I think this is testing phase for california. And also within california all uberx or all uber are able to go to other markets and drive.


----------



## The Geek (May 29, 2014)

"when you try to login did a window pop up for update?"

Negative; that's what I was aiming for. That's also why I asked what city you are in as maybe there's a 'directionality' to the new software's roll-out. Maybe a small market first for 'advanced beta' if you will.


----------



## remy (Apr 17, 2014)

The Geek said:


> "when you try to login did a window pop up for update?"
> 
> Negative; that's what I was aiming for. That's also why I asked what city you are in as maybe there's a 'directionality' to the new software's roll-out. Maybe a small market first for 'advanced beta' if you will.


Im bayarea.


----------



## The Geek (May 29, 2014)

Now it makes sense. Probably keeping it close-to-home until sure all the kinks worked out.


----------



## remy (Apr 17, 2014)

The new look.


----------



## The Geek (May 29, 2014)

Thanks!


----------



## Sydney Uber (Apr 15, 2014)

The Geek said:


> Now it makes sense. Probably keeping it close-to-home until sure all the kinks worked out.

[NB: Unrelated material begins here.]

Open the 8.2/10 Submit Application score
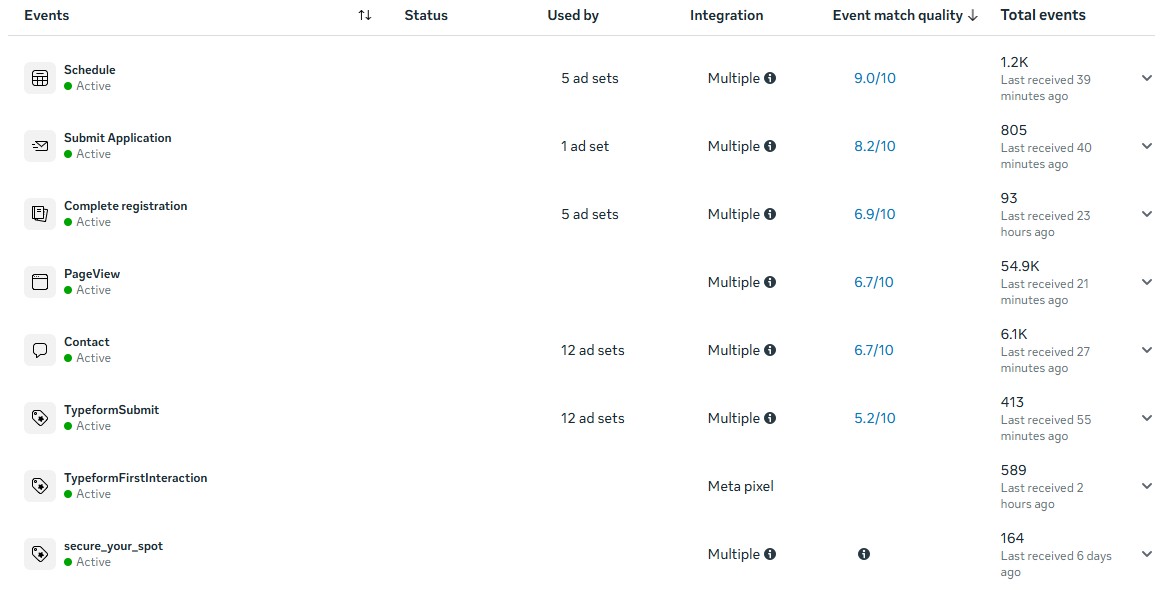The height and width of the screenshot is (590, 1163). click(874, 146)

But typically UBER has decided to treat their drivers like mushrooms - keep 'em in the dark and feed them BS!


----------



## UberComic (Apr 17, 2014)

I had three riders today input destinations, all LAX. The one place every LA Uber driver can get to in their sleep.


----------



## The Geek (May 29, 2014)

UberComic said:


> I had three riders today input destinations, all LAX. The one place every LA Uber driver can get to in their sleep.


Wait! WTF? So you're running the new software down here?


----------



## Joanne (May 7, 2014)

Is there a trick for forcing an app update? I tried logging out, quitting the app and rebooting the phone. Just realized that I had an OS update so I'm waiting for that to finish.


----------



## UberComic (Apr 17, 2014)

The Geek said:


> Wait! WTF? So you're running the new software down here?

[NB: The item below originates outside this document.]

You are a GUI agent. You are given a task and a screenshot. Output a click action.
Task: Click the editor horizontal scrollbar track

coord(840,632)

No, it's the same software, but a destination comes up when you push "begin trip" if the rider imputed it.

Ironic that I've only seen it so far for the one place that no driver needs the address to. Plus I always say "going to LAX?" as soon as I see the luggage I'm about to help load in the car.


----------



## Joanne (May 7, 2014)

Ugh stuck at 4.3.2


----------



## The Geek (May 29, 2014)

I did that update to iOS 7.1.1 a while ago, then read (from Uber) that they don't want us updating Apple software. Great; just leave us open to a MITM attack to nick some rider details. Not very forward thinking re InfoSec our Uber Friends. that and I'll bet you dollars to doughnuts that every drivers' vault password is their app password. Not wise Uber.


----------



## Joanne (May 7, 2014)

The Geek said:


> I did that update to iOS 7.1.1 a while ago, then read (from Uber) that they don't want us updating Apple .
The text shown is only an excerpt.